Ground measurements of the gravitational redshift questioned:re-establishing the physical bases
Anna M. Nobili, Alberto Anselmi

TL;DR
This paper critically reexamines the Pound-Rebka experiment, clarifying that it measured gravitational redshift as originally predicted, countering recent claims of a Doppler shift interpretation.
Contribution
The authors correct a misunderstanding about the Pound-Rebka experiment, reaffirming its measurement of gravitational redshift and clarifying the physical interpretation involved.
Findings
The Pound-Rebka experiment measured gravitational redshift as predicted by Einstein.
Misinterpretations of reference frames led to incorrect conclusions about the experiment.
The original experiment's results are validated as a measurement of gravitational redshift.
Abstract
Motivated by alleged inconsistencies in the scientific and educational literature, Asenbaum, Overstreet and Kasevic \href{https://doi.org/10.1088/1402-4896/ad340c}{(2024)} aim to clarify some fundamental concepts in the physics of gravitation.
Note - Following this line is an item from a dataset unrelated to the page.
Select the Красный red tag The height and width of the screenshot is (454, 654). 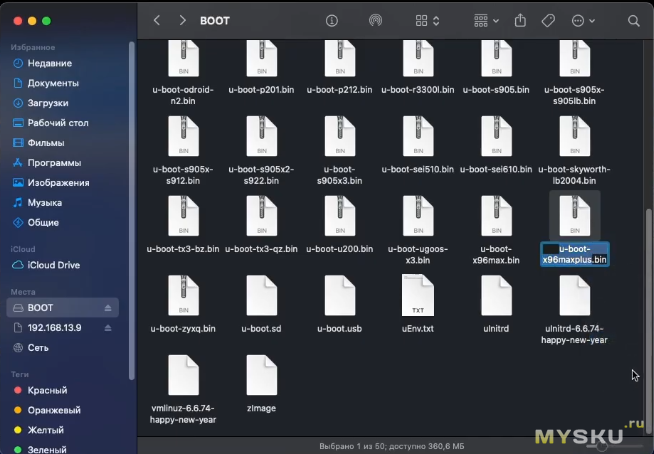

To this end they reexamine the first experimental measurement of the gravitational redshift by Pound and Rebka in 1960, claiming that it did not in fact measure the gravitational redshift predicted by Einstein almost half a century earlier, but rather a Doppler shift originating from non-gravitational reaction forces. We show that their conclusion arises from a misunderstanding of the reference systems involved, along with an unphysical interpretation of non gravitational forces. Thus, our work restores the Pound and Rebka experiment to its rightful place in Physics.